Efe, sandalyesini çekip yerine geçtiği sırada; Yalım'la ben karşı karşıya oturduğumuz için mecburi olarak onun tam karşısında oturmak zorunda kalan Eliz'in verdiği tepkiyle birlikte gülmemek için kendimi tutmak zorunda kaldım. Efe ise sevgili arkadaşımın astığı suratıyla birlikte söylenmesine karşın pis pis gülerken başını iki yana sallamakla yetindi.

Birinin ak dediğine ötekinin illa ki kara diye tutturması durumu hâla hız kesmeden devam ediyordu. Ne noktada duvara toslayıp kaçtıkları şeylerle yüzleşeceklerdi, orası büyük bir merak konusuydu.

Efe; rezervasyon yaptırdığı restorana gelip masamıza geçtiğimizde "Her şeyi bana bırakın." diyerek meze ve balık siparişi için içeri gitmişti. Söylediğine göre buraya daha önce ailesiyle gelmişti ve buraların en iyi mekanı olduğunu iddia etmişti. Artık görecektik, zaten hiçbirimize itiraz hakkı vermemişti.

Evet, akşam üstü olmuştu ve biz; Efe beyimizin tatil aşkıyla tam saatinde bizi odalarımızdan çıkartıp önce Aşıklar Yolu'na gitmiş sonra da Azmak Nehri'nin hemen yanı başında olan restoranlardan birine gelmiştik. İlk bakışta fazlasıyla samimi ve hoş duran bir mekandı, gün batımında nehir manzarası eşliğinde yemek yemek için güzel bir seçenek gibiydi.

"Eee, dinlendiniz mi boş saatimizde bari? Odaları beğendiniz mi?"

Yerine yerleşen Efe'nin biraz önce getirilen rakıyı servis ederken sorduğu soruyla birlikte Yalım bıyık altından bir gülüşle bana baktı. Kahve hareleri; zihninden, otelin banyosunda yaşadıklarımızın geçtiğini belli ederken yüzüne yerleşen çarpık olduğu kadar yaramaz gülüşüyle ise "Bizim keyfimiz sen kapıya dayanana kadar baya yerindeydi kardeşim." dedi.

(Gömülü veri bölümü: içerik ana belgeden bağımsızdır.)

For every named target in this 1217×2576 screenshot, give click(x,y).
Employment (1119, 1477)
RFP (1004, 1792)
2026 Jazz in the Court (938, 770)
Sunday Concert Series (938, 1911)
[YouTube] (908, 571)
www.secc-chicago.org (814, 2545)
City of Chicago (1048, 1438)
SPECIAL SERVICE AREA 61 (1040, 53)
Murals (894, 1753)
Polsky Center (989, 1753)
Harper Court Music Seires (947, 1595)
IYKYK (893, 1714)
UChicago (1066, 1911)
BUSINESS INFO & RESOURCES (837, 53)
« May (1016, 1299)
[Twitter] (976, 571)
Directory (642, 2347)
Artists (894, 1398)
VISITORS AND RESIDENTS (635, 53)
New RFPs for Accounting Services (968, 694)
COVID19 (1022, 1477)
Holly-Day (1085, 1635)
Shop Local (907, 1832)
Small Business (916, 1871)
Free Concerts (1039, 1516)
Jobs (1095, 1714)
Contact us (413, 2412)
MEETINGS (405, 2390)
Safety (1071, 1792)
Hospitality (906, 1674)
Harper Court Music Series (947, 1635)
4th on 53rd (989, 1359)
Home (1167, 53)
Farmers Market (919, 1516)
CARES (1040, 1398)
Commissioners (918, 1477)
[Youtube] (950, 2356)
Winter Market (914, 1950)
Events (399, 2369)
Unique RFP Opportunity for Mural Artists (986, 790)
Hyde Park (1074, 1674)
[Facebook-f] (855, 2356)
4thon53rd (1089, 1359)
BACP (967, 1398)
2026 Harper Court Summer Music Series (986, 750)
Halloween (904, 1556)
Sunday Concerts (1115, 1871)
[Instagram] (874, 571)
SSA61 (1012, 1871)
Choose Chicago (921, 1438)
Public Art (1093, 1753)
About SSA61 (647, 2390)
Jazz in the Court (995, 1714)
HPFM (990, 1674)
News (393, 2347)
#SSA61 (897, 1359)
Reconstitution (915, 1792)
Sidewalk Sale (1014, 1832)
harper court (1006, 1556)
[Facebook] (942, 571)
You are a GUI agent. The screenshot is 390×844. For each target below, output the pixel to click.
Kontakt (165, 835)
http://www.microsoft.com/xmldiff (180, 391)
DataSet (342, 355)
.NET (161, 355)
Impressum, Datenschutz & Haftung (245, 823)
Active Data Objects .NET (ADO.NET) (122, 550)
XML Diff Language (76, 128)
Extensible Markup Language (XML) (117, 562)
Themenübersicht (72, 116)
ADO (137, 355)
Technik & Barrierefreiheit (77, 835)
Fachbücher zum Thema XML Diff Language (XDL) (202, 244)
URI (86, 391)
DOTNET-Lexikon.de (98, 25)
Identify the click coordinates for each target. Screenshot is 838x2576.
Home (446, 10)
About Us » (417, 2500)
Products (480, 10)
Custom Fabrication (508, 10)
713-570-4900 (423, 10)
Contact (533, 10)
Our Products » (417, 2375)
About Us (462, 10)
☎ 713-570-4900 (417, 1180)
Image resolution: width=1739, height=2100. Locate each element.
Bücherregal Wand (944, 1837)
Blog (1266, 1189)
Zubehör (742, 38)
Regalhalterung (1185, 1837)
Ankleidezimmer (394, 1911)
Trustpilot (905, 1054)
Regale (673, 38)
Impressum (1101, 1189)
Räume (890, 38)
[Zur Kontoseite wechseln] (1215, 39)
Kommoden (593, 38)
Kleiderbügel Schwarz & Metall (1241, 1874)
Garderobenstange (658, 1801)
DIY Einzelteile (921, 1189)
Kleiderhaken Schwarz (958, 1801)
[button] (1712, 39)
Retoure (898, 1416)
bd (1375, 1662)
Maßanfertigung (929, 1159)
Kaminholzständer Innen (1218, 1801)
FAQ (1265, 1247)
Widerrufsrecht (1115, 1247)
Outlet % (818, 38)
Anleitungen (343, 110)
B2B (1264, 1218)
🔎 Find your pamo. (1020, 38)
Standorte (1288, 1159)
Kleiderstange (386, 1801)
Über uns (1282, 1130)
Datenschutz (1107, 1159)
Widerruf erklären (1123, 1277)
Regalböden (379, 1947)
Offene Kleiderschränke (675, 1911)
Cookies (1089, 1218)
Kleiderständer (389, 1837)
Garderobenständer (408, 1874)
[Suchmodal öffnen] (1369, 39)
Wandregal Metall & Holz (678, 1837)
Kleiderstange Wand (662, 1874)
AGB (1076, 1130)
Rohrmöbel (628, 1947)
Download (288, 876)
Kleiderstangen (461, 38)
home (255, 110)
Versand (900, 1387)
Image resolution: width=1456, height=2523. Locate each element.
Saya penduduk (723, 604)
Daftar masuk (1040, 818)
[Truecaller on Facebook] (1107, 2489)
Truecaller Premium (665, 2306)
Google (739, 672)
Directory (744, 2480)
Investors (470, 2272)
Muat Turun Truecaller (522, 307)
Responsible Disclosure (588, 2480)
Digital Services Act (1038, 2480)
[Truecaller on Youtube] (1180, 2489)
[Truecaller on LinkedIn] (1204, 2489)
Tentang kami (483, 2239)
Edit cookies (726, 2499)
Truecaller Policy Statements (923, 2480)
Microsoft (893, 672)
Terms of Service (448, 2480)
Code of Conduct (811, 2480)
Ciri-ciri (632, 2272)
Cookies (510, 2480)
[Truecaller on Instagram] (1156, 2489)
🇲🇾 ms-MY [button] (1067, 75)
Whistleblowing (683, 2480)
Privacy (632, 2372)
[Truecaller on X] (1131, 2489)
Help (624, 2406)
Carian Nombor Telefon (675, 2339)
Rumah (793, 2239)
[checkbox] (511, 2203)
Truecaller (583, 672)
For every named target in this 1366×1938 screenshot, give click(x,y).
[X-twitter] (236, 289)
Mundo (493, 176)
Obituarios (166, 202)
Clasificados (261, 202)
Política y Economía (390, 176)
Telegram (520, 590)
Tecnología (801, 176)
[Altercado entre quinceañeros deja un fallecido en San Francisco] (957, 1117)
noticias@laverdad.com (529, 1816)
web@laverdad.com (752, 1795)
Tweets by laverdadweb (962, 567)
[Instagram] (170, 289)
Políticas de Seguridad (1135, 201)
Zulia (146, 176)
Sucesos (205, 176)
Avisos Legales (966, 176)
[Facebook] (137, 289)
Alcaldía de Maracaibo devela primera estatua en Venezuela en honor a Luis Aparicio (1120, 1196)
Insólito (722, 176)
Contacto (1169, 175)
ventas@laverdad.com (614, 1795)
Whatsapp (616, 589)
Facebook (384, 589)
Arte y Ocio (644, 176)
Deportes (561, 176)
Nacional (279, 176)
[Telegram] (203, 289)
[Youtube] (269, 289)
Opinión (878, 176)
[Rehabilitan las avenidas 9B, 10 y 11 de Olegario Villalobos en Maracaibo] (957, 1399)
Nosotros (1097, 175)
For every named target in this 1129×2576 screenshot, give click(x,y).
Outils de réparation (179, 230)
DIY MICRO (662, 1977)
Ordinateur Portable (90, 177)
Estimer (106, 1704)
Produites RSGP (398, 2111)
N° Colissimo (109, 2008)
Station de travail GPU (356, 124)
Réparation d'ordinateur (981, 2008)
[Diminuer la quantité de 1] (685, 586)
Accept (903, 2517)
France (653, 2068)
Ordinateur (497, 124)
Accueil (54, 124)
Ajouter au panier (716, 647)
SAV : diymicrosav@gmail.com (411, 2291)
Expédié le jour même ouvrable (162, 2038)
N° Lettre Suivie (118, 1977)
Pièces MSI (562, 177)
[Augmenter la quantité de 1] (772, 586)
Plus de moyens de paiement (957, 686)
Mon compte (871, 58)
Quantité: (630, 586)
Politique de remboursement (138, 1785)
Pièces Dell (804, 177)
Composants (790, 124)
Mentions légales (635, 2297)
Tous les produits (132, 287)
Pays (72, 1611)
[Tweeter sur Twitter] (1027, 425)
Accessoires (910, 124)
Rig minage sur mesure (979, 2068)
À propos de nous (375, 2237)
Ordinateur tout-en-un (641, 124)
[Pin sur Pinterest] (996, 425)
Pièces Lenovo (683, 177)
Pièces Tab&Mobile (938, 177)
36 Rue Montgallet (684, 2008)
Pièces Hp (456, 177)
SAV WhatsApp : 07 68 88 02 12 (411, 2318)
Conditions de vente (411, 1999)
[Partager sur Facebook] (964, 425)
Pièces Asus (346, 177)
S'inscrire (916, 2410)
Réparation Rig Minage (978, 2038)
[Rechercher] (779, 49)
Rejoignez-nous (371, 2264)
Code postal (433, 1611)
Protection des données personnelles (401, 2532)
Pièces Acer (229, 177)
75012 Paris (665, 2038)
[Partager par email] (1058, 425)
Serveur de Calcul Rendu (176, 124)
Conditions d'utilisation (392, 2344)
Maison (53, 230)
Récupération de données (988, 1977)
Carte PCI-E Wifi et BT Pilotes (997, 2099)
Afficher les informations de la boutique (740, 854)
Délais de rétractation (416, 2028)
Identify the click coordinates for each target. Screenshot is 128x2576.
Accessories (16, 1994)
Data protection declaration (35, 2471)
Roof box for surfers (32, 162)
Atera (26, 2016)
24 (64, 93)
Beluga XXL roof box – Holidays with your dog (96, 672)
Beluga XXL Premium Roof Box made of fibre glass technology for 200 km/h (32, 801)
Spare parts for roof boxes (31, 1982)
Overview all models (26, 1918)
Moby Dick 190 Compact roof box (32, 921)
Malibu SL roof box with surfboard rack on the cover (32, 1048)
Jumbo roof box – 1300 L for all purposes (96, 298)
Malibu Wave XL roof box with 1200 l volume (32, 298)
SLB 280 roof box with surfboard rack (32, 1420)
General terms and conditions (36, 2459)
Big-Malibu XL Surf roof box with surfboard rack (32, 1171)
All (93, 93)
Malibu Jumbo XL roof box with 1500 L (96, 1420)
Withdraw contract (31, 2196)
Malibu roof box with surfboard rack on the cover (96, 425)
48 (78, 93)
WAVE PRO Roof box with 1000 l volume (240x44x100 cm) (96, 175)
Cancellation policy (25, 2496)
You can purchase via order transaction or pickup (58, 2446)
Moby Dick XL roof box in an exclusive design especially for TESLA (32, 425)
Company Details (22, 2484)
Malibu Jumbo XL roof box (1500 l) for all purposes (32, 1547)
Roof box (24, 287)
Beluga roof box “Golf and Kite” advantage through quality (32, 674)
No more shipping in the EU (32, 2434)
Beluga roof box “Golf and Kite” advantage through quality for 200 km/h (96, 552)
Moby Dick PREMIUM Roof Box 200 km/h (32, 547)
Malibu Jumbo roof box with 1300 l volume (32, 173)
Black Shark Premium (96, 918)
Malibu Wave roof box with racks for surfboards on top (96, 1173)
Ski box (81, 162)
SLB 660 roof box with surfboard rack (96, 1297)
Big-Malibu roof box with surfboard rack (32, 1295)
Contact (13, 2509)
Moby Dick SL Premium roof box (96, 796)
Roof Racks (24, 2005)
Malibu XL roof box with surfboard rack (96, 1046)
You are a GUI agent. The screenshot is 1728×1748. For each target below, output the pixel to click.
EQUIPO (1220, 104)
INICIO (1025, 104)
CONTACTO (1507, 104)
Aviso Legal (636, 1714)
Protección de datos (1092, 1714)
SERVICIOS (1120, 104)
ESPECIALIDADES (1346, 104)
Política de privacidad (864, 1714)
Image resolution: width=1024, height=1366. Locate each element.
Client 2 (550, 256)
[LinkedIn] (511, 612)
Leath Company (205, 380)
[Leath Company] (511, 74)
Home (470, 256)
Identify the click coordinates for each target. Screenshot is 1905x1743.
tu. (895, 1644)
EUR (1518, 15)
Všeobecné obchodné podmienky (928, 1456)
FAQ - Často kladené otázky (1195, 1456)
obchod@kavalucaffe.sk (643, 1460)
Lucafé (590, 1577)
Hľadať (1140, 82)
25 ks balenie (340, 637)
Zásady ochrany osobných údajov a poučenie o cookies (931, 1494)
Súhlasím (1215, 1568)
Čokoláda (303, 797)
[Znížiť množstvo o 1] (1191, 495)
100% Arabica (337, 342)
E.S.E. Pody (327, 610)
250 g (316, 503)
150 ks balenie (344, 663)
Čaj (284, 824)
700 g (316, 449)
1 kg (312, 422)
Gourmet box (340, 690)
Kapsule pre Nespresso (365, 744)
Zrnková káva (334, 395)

Bense, geçen birkaç saatte yaşadıklarımızın yansıması olarak sızlayan kalçalarım yüzünden sandalyede kendime rahat bir pozisyon ararken sahte bir öksürükle dikkatleri dağıttım. Sonrasında ise gözlerimle Yalım'ı uyardım. Zaten oturmakta zorlanıyordum ve bunu belli etmemek için sağlam bir çaba sarf etmem gerekiyordu. Bir de Efe'nin ağzına o kadar laf vermesek de olurdu, değil mi?

"Ben de misler gibi uyuyordum vallahi! Birilerinin şöförlüğü yüzünden tutan başım uyuyunca geçmişti ama kapıma dayanınca yeniden başladı!"

    "Rakıyı içinde kendine gelirsin huysuz maviş, hadi yarasın bakalım."

          Eliz'in eklemesi ve Efe'nin ona verdiği cevapla birlikte konu dağıldığında rahat bir nefes aldım. Onlar kendi aralarında dalaştıkları ve farkına varma ihtimallerinin zor olduğunu bildiğim için masanın üstünden hafifçe, çarpık gülüşüyle beni izlemekte olan Yalım'a doğru eğildim.